Fragmentation prevents viral marketing in mobile

17.11.2009
Marketing in the mobile industry is stuck in the past, and that is seriously hurting the ability of developers to achieve success in the market, an executive speaking at the Mobile Northwest conference in Seattle said Monday.

Application and technology developers rely on old-fashioned marketing strategies, such as convincing an operator to market their product or buying television ads, not by choice but by necessity, said Dan Shapiro, CEO of Ontela. It would be better to hope for the same kind of viral marketing that has driven the major success stories of the Internet, he said.

On the Internet, sites such as Facebook, Twitter and MySpace grew so big so quickly based on word of mouth, he said. People told their friends about the sites, and those people told their friends, who immediately could use the sites on their computers. Growth didn't depend on huge traditional marketing programs, he said.

But that kind of viral marketing doesn’t work in mobile. “We do not succeed or fail by building brilliant services that people tell their friends about,” he said.

He blames technology fragmentation. A mobile application can’t go viral if most people don’t have the systems that the application was written for, he said. For example, if an Android user tells a friend who uses Windows Mobile about an application, chances are the app won't be available to the Windows Mobile user.

Shapiro pointed to some other reasons why viral marketing doesn't work in mobile. If a person wanted to tell friends about a new mobile application, that person would find that 65 percent of their friends didn’t have a data plan and so might not be able to use the app. In addition, 75 percent of the friends wouldn't be on the same operator, and if the service were specific to the carrier, those friends couldn’t use the app. If the application were an iPhone app, 98 percent of the person’s friends wouldn’t be able to use it because those friends wouldn’t have an iPhone.
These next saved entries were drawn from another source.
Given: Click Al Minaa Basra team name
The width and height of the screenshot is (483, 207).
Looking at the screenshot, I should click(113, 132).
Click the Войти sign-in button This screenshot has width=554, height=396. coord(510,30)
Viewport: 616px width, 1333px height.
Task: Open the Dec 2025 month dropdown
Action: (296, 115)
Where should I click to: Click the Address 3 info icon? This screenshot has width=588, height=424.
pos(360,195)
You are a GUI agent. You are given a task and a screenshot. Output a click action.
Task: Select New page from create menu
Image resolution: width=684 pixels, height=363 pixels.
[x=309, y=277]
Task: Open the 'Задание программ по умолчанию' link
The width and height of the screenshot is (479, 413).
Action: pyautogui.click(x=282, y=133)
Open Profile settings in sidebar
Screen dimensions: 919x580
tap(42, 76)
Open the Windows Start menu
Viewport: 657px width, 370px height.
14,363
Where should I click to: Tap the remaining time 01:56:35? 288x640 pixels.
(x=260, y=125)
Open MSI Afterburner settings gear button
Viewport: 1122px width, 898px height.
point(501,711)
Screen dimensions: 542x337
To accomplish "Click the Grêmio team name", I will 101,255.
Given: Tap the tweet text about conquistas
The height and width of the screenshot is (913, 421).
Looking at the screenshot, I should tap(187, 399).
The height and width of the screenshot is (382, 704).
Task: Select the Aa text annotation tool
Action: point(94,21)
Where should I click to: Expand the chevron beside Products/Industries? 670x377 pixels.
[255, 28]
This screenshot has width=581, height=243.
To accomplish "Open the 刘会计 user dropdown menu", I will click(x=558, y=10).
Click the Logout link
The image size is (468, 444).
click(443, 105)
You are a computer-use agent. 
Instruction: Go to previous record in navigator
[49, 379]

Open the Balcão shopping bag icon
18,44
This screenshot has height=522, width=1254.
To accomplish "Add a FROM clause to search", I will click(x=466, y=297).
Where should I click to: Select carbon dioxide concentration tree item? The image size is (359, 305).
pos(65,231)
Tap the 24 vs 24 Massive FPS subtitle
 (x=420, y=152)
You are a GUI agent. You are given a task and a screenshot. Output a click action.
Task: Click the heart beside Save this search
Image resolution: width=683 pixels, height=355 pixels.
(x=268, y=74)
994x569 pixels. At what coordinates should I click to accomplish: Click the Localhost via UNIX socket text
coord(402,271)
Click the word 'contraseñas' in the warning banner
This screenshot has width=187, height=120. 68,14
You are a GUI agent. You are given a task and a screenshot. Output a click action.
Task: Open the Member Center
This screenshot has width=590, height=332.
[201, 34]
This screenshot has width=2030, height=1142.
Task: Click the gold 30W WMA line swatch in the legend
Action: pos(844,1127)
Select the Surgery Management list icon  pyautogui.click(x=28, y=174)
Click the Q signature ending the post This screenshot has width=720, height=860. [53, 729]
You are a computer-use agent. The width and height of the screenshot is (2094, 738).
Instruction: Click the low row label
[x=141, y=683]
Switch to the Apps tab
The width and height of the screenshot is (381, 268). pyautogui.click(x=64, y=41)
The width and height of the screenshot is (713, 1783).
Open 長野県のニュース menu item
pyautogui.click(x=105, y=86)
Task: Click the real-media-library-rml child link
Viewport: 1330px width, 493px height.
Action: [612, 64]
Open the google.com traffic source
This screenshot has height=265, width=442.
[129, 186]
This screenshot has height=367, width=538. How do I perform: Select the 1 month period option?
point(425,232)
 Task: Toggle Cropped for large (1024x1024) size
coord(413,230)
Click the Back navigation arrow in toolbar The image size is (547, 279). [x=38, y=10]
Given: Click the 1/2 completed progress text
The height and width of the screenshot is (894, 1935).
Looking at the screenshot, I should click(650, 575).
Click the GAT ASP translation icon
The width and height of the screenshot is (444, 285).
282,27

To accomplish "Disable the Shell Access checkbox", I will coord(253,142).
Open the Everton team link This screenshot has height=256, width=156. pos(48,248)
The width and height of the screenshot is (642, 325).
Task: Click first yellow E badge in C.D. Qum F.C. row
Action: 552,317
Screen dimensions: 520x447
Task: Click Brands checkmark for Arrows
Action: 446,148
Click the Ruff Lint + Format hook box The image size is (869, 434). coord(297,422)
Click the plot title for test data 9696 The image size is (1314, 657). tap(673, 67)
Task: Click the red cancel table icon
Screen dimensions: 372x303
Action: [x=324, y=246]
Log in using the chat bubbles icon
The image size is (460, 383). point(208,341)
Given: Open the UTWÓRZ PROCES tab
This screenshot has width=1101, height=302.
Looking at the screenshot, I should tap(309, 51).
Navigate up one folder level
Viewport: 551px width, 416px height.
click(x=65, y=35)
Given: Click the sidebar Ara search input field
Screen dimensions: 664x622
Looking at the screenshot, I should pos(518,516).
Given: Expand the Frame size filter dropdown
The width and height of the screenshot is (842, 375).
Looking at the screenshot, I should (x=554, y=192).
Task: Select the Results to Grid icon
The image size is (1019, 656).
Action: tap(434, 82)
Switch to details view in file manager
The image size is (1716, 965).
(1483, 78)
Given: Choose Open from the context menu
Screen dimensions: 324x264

“It’s so heterogenous that it’s virtually impossible for your customers to tell their friends about your service” and expect that they will also be able to use the service, Shapiro said. “This is deeply depressing. ... We will not see the Facebook or Twitter or Yahoo of mobile services until this changes.”

The question, however, is how to change this environment. One way would be for a single OS to become a monopoly. “It’s not so clear that’s a great solution,” Shapiro said.

Alternatively, developers can target a niche. For example, a user of an enterprise application on a BlackBerry might tell a friend who is also a business person about the app. Since BlackBerry devices are widely used among business people, that friend has a better chance of also having a BlackBerry and thus being able to use the app, he said.

Developers could also simply wait. “Things are getting better, slowly,” Shapiro said. For example, an increasing number of people use smartphones, and technologies such as Java and Brew have emerged that help developers build applications that can work across an array of phones.

“But we won’t see anything like the Web for a while,” he said. “Until that happens, we’re stuck in the world of 1970s marketing.”